* [PROVIDED TEXT]
* Begin *

# update on gouramis and a few questions



## flutterbye75 (Aug 2, 2005)

I had two gold gouramis in a 10g that spawned yesterday, so I took out the female whe all the male was doing was chasing her away anytime she even looked at the nest.....so far the male is eagerly taking care of the eggs....I have read alot on the internet, learned alot, but I still have questions that I cant seem to find.

1. Do I remove the male? and if so when?

2. Can I turn of the lights at night, or should I turn them off? Im worried that the temp will drop without the lights on. They spawned at about 84-86 temp. It cools off at night to about 80 in the tank.

3. What is the optimal temp to keep the tank at?

4. How can I create? culture? or make infusoria? I looked on the internet and there was a site that said to take some tank water and add some dried leaves to it and let it sit in the sun for a few days, the water will go cloudy and then I will have infusoria. I have tried this but the water has not gone cloudy yet. I will need to feed the fry in the next day or so.

Any help on these questions is greatly appreciated since this is my first spawn.


----------



## flutterbye75 (Aug 2, 2005)

is there anyone that can answer my questions? I really could use some advice.


----------



## Damon (Jan 18, 2005)

I'll try to answer them for you 
1. Remove the father after the majority of the fry are freeswimming. He may eat them at that point

2. Again leave the lights on 24hrs a day until the fry are freeswimming. If he cant see them (and they are tiny) he cany put them back into the nest.

3. Try to stabalize the temp at 82 degrees. If this involves putting your hand in the tank leave it be. You can adjust it later if there are any problems.

4. You should have already had the food before you tried to spawn. Its not too late though. There is a product availbale called liquidfry # 1 and #2. Ones for livebearers and one for egglayers. If you have some java moss throw it into the tank on the opposite side of the nest. Add a few drops of the liquidfry on top of the moss. If you don't have access to the moss, add it onto your sponge filter. If you cant find the product, boil an egg and put a tiny, tiny piece into a hankerchief and dip it a few times. Do this as a last resort as egg yolk, while very nutritious, will foul water quickly.

* End *

* [GIVEN DATA]
* Begin *

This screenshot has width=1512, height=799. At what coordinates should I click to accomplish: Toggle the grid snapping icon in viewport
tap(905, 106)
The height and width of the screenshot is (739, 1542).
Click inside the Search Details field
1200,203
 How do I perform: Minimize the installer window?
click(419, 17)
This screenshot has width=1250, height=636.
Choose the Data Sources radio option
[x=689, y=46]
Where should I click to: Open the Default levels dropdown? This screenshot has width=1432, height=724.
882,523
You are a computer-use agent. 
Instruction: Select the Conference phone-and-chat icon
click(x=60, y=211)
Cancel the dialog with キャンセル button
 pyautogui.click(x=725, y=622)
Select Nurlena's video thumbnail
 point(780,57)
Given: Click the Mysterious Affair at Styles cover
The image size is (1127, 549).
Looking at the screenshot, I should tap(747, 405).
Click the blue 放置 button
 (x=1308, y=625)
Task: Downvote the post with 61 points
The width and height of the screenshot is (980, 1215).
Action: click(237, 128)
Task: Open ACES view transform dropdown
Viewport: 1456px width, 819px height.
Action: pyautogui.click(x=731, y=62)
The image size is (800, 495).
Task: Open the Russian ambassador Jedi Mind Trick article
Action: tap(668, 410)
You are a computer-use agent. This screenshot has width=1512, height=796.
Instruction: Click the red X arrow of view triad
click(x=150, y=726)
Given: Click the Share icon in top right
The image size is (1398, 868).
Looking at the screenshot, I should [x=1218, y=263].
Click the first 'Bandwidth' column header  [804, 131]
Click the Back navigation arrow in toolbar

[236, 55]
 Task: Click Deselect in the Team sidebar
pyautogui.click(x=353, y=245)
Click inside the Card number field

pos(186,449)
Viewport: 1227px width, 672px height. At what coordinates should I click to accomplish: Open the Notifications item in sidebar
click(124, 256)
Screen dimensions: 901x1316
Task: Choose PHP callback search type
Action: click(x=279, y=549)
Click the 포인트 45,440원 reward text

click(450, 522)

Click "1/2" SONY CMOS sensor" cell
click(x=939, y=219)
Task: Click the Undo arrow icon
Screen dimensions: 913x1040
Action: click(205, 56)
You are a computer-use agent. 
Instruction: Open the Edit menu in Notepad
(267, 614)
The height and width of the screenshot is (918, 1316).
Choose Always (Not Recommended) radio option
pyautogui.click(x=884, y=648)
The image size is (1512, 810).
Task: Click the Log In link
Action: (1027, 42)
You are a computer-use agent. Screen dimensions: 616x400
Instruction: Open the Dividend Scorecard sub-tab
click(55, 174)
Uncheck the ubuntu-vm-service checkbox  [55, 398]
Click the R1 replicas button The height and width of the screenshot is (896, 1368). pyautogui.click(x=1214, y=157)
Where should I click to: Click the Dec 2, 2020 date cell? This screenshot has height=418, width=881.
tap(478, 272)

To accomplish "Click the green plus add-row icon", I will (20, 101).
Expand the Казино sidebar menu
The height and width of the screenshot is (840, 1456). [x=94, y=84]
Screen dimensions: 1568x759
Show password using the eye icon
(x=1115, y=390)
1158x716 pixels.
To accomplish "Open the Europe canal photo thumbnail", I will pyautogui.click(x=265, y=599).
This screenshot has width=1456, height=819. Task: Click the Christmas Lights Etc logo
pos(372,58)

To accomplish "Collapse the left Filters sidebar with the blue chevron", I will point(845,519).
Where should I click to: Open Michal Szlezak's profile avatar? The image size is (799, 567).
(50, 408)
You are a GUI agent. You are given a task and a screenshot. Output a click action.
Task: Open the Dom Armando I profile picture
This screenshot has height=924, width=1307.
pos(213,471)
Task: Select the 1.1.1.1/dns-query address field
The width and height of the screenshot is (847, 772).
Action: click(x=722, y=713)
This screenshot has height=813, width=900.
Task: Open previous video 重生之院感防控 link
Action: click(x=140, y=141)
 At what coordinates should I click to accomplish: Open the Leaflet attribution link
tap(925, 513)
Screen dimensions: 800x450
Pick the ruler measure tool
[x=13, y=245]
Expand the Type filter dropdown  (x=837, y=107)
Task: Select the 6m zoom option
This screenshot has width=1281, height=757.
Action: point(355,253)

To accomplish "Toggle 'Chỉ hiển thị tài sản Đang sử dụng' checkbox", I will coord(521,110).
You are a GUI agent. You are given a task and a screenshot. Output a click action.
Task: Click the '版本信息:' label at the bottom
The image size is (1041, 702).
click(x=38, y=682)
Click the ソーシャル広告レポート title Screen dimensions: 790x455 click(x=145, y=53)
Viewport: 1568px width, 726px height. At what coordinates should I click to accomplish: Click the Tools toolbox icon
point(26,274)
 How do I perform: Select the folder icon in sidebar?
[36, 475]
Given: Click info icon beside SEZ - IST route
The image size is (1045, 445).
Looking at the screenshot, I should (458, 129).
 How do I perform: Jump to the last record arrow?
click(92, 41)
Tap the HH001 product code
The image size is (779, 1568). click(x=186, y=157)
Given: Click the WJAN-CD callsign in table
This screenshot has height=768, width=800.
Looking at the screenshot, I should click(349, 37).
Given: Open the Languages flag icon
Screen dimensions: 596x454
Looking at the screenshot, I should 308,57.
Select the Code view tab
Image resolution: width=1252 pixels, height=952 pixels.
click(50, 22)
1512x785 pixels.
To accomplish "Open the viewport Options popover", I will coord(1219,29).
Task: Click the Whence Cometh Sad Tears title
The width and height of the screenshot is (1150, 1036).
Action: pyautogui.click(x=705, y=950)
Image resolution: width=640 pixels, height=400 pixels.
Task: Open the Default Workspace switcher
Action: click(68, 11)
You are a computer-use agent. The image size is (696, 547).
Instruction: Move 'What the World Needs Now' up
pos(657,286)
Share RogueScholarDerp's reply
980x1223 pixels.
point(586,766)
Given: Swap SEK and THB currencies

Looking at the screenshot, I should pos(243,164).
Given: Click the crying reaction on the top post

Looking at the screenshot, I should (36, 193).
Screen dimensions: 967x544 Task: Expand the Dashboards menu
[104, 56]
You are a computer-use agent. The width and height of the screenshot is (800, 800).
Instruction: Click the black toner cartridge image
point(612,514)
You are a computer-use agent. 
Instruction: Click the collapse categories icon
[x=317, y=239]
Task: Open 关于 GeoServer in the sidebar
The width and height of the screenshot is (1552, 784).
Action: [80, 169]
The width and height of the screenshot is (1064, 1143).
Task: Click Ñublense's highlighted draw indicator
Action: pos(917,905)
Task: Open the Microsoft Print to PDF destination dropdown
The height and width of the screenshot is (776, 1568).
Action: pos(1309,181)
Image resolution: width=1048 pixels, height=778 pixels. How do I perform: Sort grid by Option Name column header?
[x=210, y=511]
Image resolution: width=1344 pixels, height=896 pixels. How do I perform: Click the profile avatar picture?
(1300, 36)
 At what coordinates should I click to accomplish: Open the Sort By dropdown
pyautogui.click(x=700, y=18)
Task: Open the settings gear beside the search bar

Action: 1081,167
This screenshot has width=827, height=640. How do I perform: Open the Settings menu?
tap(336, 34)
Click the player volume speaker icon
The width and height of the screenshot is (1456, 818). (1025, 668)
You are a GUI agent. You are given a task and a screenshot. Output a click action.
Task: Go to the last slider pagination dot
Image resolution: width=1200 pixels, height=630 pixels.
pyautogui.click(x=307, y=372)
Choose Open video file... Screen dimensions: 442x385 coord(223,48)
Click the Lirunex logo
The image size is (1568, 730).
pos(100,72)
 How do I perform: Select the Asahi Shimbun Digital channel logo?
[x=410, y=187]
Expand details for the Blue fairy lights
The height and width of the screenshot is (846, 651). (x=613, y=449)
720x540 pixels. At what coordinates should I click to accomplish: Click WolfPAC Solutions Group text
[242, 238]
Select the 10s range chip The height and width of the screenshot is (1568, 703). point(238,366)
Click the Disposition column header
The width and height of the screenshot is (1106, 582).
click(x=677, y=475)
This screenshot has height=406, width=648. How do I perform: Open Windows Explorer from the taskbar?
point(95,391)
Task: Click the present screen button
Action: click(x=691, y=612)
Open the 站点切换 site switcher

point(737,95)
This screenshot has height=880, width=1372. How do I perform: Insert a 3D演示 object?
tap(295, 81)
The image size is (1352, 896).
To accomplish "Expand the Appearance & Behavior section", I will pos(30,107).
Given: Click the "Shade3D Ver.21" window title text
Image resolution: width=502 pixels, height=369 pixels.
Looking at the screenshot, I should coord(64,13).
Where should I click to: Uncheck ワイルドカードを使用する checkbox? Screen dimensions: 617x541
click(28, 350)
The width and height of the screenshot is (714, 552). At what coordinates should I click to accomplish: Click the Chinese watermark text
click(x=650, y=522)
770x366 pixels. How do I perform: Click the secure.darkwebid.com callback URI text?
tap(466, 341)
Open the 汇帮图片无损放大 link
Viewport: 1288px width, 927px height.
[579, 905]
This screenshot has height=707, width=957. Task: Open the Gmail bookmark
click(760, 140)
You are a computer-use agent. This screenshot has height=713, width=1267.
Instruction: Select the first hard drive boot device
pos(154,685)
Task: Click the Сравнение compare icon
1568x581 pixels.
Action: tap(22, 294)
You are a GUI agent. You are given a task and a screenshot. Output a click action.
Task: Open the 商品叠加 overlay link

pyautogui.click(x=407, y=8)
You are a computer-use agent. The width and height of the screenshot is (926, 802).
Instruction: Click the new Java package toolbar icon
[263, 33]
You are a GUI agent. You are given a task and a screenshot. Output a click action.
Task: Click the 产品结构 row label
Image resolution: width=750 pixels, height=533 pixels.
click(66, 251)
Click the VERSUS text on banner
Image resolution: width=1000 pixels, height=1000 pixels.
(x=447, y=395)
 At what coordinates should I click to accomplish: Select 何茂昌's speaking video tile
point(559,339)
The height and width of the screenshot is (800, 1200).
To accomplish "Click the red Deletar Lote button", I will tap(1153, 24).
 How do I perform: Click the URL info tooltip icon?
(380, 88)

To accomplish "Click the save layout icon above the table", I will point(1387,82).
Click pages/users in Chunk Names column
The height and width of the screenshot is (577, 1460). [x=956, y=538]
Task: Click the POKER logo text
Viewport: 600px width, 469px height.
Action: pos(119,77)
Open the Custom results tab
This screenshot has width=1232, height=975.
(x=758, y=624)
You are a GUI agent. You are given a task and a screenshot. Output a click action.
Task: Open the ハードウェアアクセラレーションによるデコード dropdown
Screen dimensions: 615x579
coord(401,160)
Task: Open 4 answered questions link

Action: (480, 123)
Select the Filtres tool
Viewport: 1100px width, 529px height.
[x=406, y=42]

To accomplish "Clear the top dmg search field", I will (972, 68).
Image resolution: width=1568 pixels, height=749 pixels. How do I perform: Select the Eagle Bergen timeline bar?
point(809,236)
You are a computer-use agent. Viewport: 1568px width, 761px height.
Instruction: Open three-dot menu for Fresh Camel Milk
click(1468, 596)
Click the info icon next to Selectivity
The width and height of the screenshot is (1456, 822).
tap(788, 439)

* End *

* [TASKS FOR THIS EXERCISE]
(1) According to the gourami forum thread, what water temperature should the tank be kept at?
(2) Output the gourami forum thread word for word from "1. Do I remove" up to and including "my first spawn.".
(3) Write the next part of the gourami forum thread, starting right after its last sentence.

* [ANSWERS TO THE PROBLEMS]
(1) 82 degrees.

(2)
1. Do I remove the male? and if so when?

2. Can I turn of the lights at night, or should I turn them off? Im worried that the temp will drop without the lights on. They spawned at about 84-86 temp. It cools off at night to about 80 in the tank.

3. What is the optimal temp to keep the tank at?

4. How can I create? culture? or make infusoria? I looked on the internet and there was a site that said to take some tank water and add some dried leaves to it and let it sit in the sun for a few days, the water will go cloudy and then I will have infusoria. I have tried this but the water has not gone cloudy yet. I will need to feed the fry in the next day or so.

Any help on these questions is greatly appreciated since this is my first spawn.

(3)
Http://www.livefoodcultures has cultures you can buy for bbs, daphnia, microworms, vinegar eels, grindal worms, whiteworms, and springtails. All good foods for bettas growing up.


----------



## flutterbye75 (Aug 2, 2005)

Thanks for your quick response, but I did go and buy some liquid fry food from my lfs yesterday. The fry still have a bit of their yolk sac this morning. I will probably start feeding them tonight or tomorrow morn. As far as the live food, I currently have 2 jars going and plan on starting another one today, I just needed a quick fix, as the infusoria wasnt ready yet. 

So, all the sites, as well as yourself, tell me to remove the male when they are all free swimming, but what does that look like. The fry are hatched, and their yolks are almost absorbed, but they mostly hang out on the top of the water, still under the floating plants, and the male is still blowing bubbles for them and catching them when they swim downwards, and putting them back at the top. So to say to take him out when they are free swimming, doesnt help me much. Are the fry classified as free swimming now? Or are they still too young to be seperated from Dad?

I appreciate all the help you gave, it was more than anyone else could give!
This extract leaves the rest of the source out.